### Data section
-------
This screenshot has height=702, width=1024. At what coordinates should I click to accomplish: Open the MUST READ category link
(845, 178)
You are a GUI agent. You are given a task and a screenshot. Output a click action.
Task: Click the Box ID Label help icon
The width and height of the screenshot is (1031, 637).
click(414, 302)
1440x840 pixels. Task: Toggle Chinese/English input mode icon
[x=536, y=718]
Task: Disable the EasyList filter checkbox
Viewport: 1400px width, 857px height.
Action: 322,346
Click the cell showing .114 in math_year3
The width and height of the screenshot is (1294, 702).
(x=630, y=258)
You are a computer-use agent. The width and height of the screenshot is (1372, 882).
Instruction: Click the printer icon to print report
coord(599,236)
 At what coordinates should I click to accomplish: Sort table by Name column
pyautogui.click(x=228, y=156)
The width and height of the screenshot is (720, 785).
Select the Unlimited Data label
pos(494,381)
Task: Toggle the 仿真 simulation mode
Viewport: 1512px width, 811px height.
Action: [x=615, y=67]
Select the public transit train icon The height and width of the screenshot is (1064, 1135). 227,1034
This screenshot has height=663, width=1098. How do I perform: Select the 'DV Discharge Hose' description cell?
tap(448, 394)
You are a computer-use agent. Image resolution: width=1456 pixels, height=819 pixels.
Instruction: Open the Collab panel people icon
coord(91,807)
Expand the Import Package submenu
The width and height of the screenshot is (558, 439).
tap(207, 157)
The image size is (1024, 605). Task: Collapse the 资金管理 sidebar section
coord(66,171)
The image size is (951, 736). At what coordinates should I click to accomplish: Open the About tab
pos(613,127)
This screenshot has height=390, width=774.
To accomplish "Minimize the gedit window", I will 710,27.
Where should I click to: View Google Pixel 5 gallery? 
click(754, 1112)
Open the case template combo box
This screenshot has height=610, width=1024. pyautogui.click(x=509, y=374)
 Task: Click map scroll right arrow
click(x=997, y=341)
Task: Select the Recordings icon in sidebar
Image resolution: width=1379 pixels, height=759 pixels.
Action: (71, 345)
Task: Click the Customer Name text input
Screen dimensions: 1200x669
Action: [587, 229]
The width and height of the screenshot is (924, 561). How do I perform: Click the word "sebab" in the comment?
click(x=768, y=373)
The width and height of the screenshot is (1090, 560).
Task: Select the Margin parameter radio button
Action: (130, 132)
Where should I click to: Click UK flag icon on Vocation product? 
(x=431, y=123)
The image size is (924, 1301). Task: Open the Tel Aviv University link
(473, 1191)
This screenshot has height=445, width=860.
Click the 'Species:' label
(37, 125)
-------
### Task item
Go through the material and report each line that holds the string "computer".

### Solution for this exercise
You are a computer-use agent. The width and height of the screenshot is (1372, 882).
You are a computer-use agent. Image resolution: width=1456 pixels, height=819 pixels.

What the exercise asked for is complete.